The paper claims that because there would be no arbitrage costs for global transactions under a bitcoin standard, nations would not be able to follow independent interest rate policies. Central banks would retain limited ability to serve as last-resort lenders.
A bitcoin standard would have two key benefits over fiat currency. One is there would be more price level predictability on account of the deterministic rate by which the cryptocurrency is created. A second is that resources devoted to hedging against exchange rate fluctuations would be free to use in more productive ways.
Based on the classic gold standard period from 1880 to 1913, the paper claims currency under a bitcoin standard would have mild deflation and constant exchange rates.
Countries adopted the gold standard to achieve exchange rate stability against those of other countries that also adopted the standard. Stability was achieved through gold arbitrage. But because gold arbitrage incurred costs, exchange rates between different countries’ fiduciary currencies were not fixed but were limited to a range around their par values.
The bitcoin standard would be similar to the gold standard in that it would not be under the control of a monetary authority or a central bank.
The changes in the bitcoin supply would be determined by the algorithm governing the number of new bitcoins miners receive for verifying transactions and adding them to the bitcoin blockchain.
Change in the global gold stock was similarly based on gold discoveries and the invention of new ways to extract gold from ores.
As three distinct exchange media existed under the gold standard, three exchange media would exist under the bitcoin standard. They are: fiduciary currencies issued by central banks, bitcoin, and fiduciary currencies (deposits or bank notes) commercial banks issue.
Under the cryptocurrency, the scope of monetary policy would be more limited than under a gold standard. The capability of issuing fiduciary currency would provide central banks limited ability to serve as last-resort lenders. However, the costless arbitrage of the cryptocurrency would prevent central banks from implementing interest rate policies to impact nations’ economies.
The experiences of the gold standard yields the following conjectures about the performance of a bitcoin standard:
1) Long-term, deflation would be moderate and would grow over time until a deflation rate equal to the negative of the rate of growth of global output around 2016.
2) Price levels of countries would be highly, though not perfectly, correlated, similar to how they were under the gold standard.
3) The exchange rates among fiduciary currencies of countries would remain fixed at par since the cost of bitcoin arbitrage is essentially zero.
4) Financial crises would still occur since they can happen under any fractional reserve financial system.
The paper also postulates how long the bitcoin standard would last if it came into existence.
A bitcoin standard could come into existence if the cryptocurrency became the predominant medium of exchange or the backing for the predominant medium of exchange. The paper offers different scenarios of how this might happen, but it notes this is not likely to happen. The author also states he is not advocating a bitcoin standard.

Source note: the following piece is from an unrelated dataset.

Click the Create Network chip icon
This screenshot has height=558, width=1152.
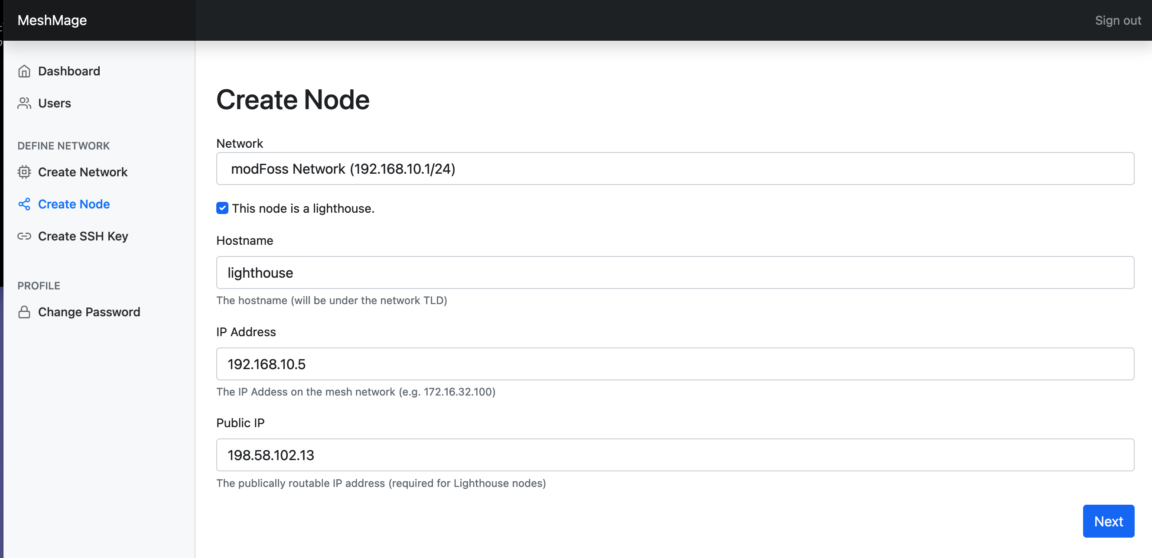(24, 172)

But even if the bitcoin standard came into existence, it would not last long, the paper argues. The payments industry is changing so fast that technological innovation would provide a medium of exchange with benefits similar to or better than the cryptocurrency. Such an innovation would come from either the government or the private sector.
Another factor contributing to the short existence of the bitcoin standard is that pressure would exist to return to a fiat money system so a more active monetary policy could be pursued.
The author does not think it likely a bitcoin standard would emerge since central banks and governments would oppose it. These parties want to protect the seigniorage revenues from creating money. They also want to retain the ability to deploy interest policies to affect domestic economies.